## SELECTED EXTRACT
==*==

Imaging X-ray facilities, such as, for example, computed tomography systems, which are embodied to acquire projection images from the inside of a patient's body are well known from the prior art. For examination, the patient is usually positioned on a patient couch, which is typically moved, in particular in the horizontal direction, during the examination. Herein, a region of the patient to be mapped is introduced into a tunnel-shaped examination region around which at least the X-ray source is rotated during the image acquisition. Known from the prior art are in particular computed tomography systems with stationary X-ray detectors or X-ray detectors that move in synchronism with the X-ray source. In the latter case, the X-ray detector, in particular a multi-line detector, and the X-ray source are arranged diametrically opposite the center of rotation.
In computed tomography, image acquisition is usually performed such that, at least for a part of the X-rayed body region, a complete set of projection images acquired from different directions is available. A complete set of projection images enables a three-dimensional reconstruction via filtered back projection of the mapped region. In particular in spiral computed tomography, the patient couch or the patient table is continuously pushed in the horizontal direction while the X-ray source rotates. The feed in units of the effective detector width in the center of rotation with each rotation is generally called the pitch or pitch factor.
The recording parameters, in particular the pitch factor, limit the size of the field of view containing a complete set of projection images for reconstruction. Furthermore, in particular iterative methods are known that enable reconstruction in fields of view which do not contain complete datasets. However, these methods have drawbacks with respect to the achievable image quality and accuracy of the image values. Moreover, artifacts occur to a greater degree at the transition to the field of view that contains complete projection data.
This is particularly disadvantageous when the projection images or a three-dimensional volume reconstructed from the projection images or image slices of the reconstructed three-dimensional volume are to be used as the basis for planning and/or optimization of subsequent radiotherapy. In this case it is essential that it is possible for organs, in particular high-risk organs, located in the field of view to be acquired, to be segmented or contoured exactly.
U.S. Pat. No. 9,402,587 B2 discloses a method for recording projections during a spiral scan. U.S. Pat. No. 9,247,912 B2 discloses a helix scan method with a pitch of at least three.
U.S. Pat. No. 7,978,810 B2 discloses an imaging method for variable pitch spiral CT.

==*==

## WORK TO COMPLETE
1/ Answer these questions from the passage on computed tomography:
(a) What is the feed with each rotation, in units of the effective detector width in the center of rotation, generally called?
(b) With respect to what do iterative reconstruction methods have drawbacks?
(c) What does U.S. Pat. No. 9,247,912 B2 disclose?
2/ Summarize the passage on computed tomography in two sentences.

Saved entries

==*==

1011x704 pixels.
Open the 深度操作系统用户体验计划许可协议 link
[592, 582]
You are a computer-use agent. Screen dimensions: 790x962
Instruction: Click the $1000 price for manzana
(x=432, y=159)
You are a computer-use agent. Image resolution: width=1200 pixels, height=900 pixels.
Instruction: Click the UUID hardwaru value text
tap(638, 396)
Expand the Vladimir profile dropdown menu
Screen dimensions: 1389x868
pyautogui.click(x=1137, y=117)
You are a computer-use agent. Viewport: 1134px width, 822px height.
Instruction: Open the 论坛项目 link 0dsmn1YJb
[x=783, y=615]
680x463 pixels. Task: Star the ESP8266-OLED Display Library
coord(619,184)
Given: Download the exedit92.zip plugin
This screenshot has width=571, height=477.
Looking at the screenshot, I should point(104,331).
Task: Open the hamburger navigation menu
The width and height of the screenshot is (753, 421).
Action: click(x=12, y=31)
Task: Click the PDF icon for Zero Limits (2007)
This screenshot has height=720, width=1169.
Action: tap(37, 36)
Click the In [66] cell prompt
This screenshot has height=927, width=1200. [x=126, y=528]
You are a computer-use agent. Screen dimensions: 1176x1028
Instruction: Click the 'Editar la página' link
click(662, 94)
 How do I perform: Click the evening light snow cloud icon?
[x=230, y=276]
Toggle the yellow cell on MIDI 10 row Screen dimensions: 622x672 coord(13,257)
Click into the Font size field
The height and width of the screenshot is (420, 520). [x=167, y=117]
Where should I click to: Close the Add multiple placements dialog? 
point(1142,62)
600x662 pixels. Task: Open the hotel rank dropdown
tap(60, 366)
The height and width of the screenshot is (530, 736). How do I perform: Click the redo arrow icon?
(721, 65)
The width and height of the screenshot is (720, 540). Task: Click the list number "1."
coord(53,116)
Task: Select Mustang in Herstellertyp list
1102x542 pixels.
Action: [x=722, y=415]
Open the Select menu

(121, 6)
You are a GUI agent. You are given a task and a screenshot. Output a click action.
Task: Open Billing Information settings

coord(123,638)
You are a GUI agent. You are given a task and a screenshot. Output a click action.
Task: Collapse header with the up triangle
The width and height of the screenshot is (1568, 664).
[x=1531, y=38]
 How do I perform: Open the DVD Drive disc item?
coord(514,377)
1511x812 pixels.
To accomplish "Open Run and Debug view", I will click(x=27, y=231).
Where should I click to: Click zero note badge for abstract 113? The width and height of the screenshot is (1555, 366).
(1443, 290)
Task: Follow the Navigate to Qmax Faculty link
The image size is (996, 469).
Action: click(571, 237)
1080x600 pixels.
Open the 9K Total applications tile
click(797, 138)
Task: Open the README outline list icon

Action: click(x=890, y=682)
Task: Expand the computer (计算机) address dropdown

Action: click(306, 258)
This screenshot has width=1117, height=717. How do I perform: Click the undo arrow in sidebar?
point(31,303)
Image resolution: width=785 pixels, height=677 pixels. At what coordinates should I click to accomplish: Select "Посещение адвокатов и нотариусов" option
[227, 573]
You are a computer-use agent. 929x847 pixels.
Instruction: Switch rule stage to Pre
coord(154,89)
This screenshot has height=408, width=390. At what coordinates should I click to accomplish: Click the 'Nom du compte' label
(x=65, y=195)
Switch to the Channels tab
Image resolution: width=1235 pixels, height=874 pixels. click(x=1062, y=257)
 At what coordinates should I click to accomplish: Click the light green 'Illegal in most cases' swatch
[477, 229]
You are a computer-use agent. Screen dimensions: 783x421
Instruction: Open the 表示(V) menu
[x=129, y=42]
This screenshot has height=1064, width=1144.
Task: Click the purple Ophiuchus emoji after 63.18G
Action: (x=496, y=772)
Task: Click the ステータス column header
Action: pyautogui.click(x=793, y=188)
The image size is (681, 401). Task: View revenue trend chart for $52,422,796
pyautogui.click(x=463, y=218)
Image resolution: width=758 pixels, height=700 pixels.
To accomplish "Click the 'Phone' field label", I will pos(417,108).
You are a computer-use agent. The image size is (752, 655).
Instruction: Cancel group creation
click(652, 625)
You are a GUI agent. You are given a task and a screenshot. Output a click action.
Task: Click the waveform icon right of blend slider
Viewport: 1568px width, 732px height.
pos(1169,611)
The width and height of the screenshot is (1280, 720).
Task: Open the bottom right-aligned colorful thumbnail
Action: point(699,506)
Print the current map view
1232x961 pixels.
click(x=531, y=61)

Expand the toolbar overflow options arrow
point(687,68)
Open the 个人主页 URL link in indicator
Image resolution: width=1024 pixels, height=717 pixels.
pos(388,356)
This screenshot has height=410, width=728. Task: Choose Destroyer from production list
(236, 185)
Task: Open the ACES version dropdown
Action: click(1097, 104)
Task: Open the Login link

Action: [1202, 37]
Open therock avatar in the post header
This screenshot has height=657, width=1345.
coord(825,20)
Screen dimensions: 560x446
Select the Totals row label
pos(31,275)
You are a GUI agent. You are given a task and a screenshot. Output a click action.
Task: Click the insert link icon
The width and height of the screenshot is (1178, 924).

==*==

## RESPONSES BY ITEM NUMBER
1/
(a) The pitch or pitch factor.
(b) The achievable image quality and the accuracy of the image values.
(c) A helix scan method with a pitch of at least three.

2/ In computed tomography, an X-ray source rotates around a patient who is moved through a tunnel-shaped examination region, and a complete set of projection images from different directions enables three-dimensional reconstruction, while recording parameters such as the pitch factor limit the size of the field of view that contains such a complete set. Iterative methods can reconstruct fields of view without complete datasets, but they have drawbacks in image quality and accuracy and cause more artifacts, which is particularly disadvantageous when the images are used to plan or optimize subsequent radiotherapy.